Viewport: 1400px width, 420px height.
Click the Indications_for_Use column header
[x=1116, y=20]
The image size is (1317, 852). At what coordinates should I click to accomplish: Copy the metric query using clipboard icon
───
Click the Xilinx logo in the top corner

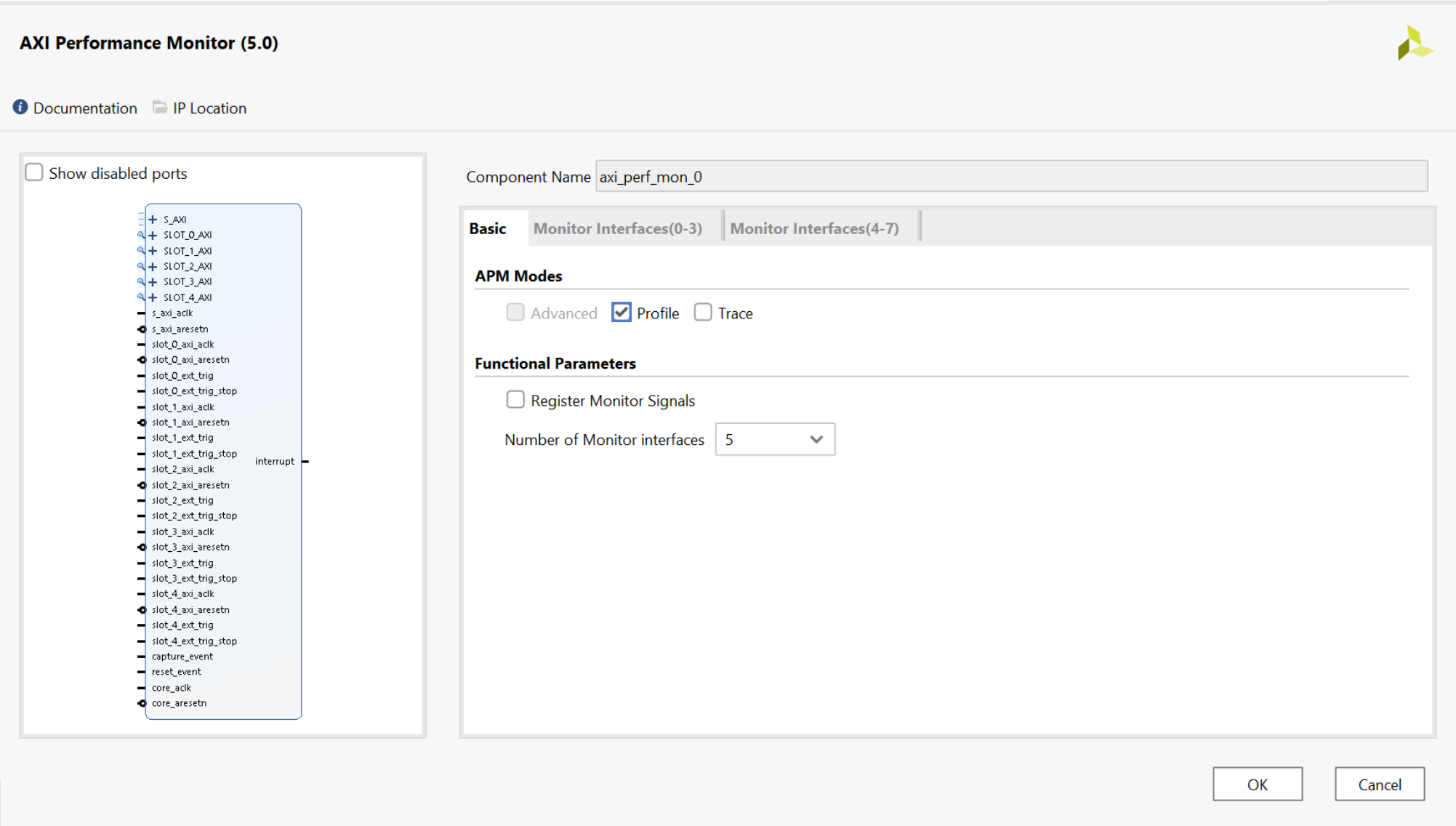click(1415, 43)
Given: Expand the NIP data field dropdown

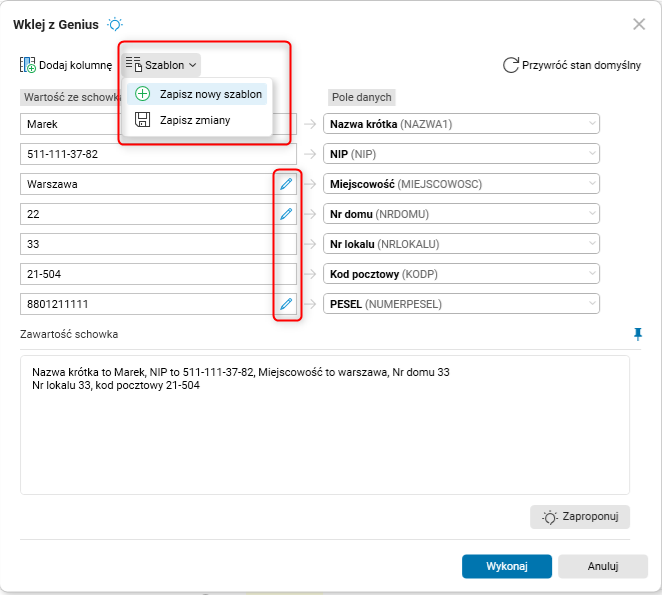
───
Update the lines starting at the one containing "Viewport: 1400px width, 420px height." and ending at the one containing "The image size" by replacing "column header" with "column title". Write out only those lines, with nothing else changed.

Viewport: 1400px width, 420px height.
Click the Indications_for_Use column title
[x=1116, y=20]
The image size is (1317, 852). At what coordinates should I click to accomplish: Copy the metric query using clipboard icon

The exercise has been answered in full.